START DATASET EXTRACT
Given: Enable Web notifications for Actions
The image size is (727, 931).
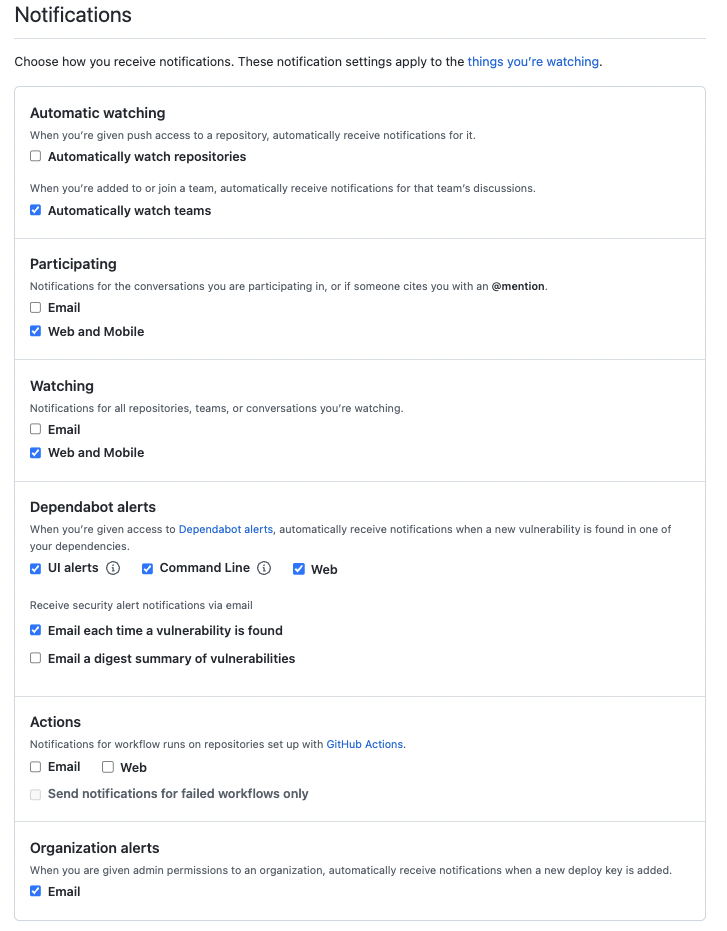Looking at the screenshot, I should [x=107, y=766].
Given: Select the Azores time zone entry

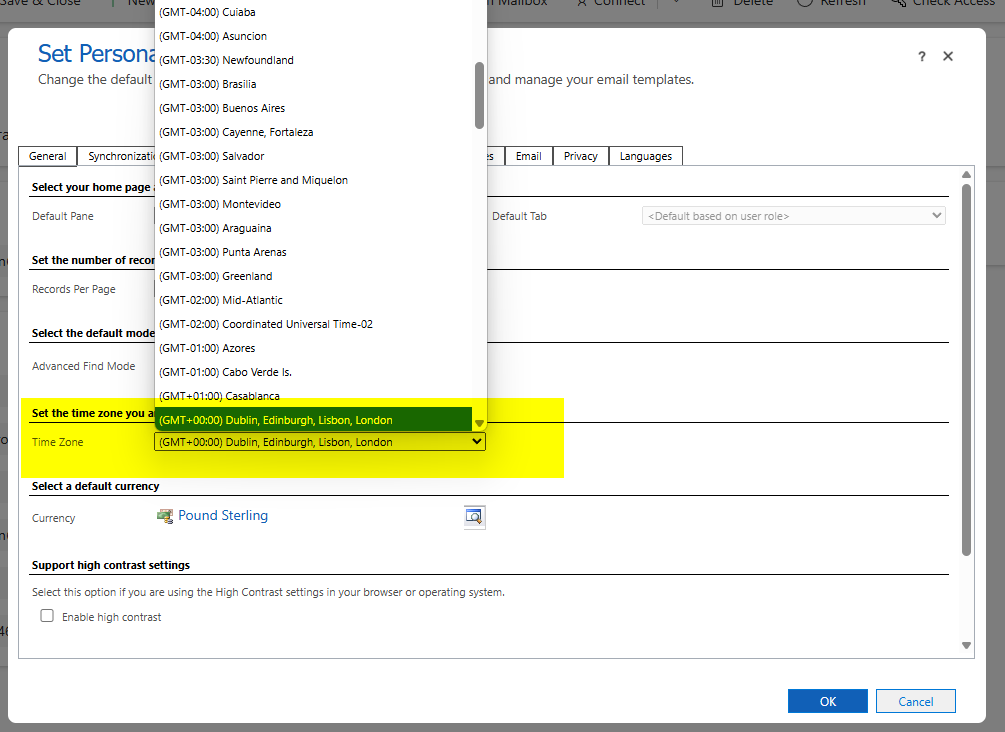Looking at the screenshot, I should [207, 348].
END DATASET EXTRACT
* _PROBLEM STATEMENT_: Print all the records again exactly; do not include any picture.

* _TASK SOLUTION_:
Given: Enable Web notifications for Actions
The image size is (727, 931).
Looking at the screenshot, I should [x=107, y=766].
Given: Select the Azores time zone entry

Looking at the screenshot, I should [207, 348].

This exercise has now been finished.